The result is an air multiplying fan that is essentially cleaning the air as it works, and it’s one that can relay what the air quality is like as it goes to work.
A small LCD screen sits at the front telling you what the Dyson Pure Cool is picking up, charting it on a small graph. More information can be found using an app, and that app can even control the fan remotely, setting timers and schedules for when it will switch on, cleaning the air and cooling a room down.
You don’t even need to cool rooms down, either. While air multiplication is obviously a big factor of how Dyson’s bladeless fans are built, the Dyson Pure Cool can clean the air without blowing a lot of cool air out the front, pushing the air backwards without needing to cool you down dramatically.
That means it’s actually possible to use it all year round, including the colder months it’s being released in, readying it for spring and summer as they come.

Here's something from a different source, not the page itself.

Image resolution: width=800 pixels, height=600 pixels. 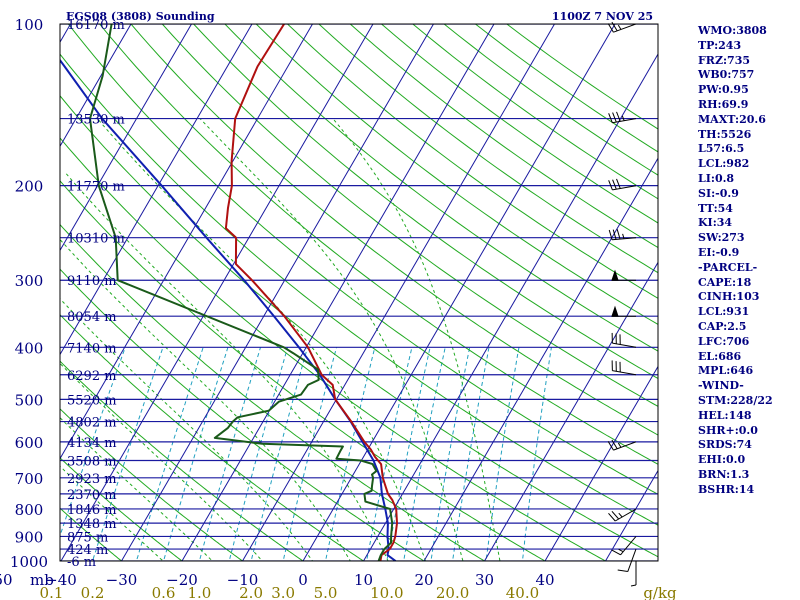 What do you see at coordinates (708, 238) in the screenshot?
I see `stat-label: SW` at bounding box center [708, 238].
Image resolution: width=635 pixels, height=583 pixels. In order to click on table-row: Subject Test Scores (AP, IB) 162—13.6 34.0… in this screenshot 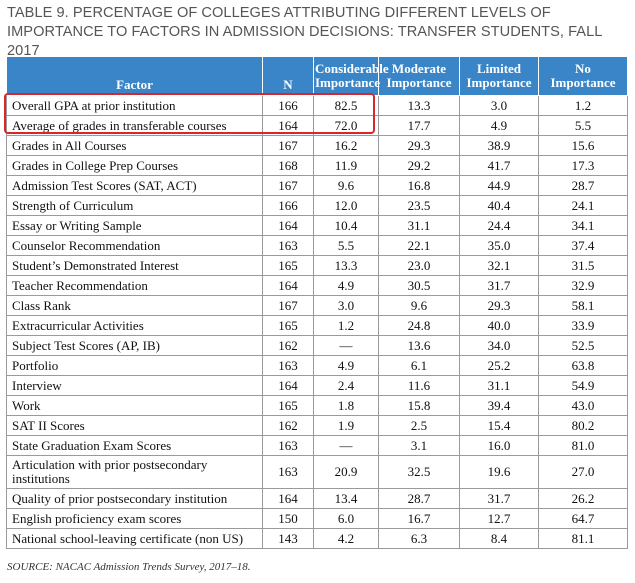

However one thing does appear to be missing: the ability to control the Dyson Pure Cool with your voice.
One of those features we’ve come to expect on WiFi connected appliances, you can’t control the Dyson Pure Cool with your voice, at least not yet.
But “yet” may well be the operative word, as Dyson does have a voice control skill for Amazon Alexa users in the USA, and that means it’s likely only a matter of time before Australians have the same access, as well.
We’re not sure when that voice control will arrive, but Australians can see the Dyson Pure Cool in stores this month (September), arriving in a desk-sized version for $649 while the floor-standing tower fan will cost $799.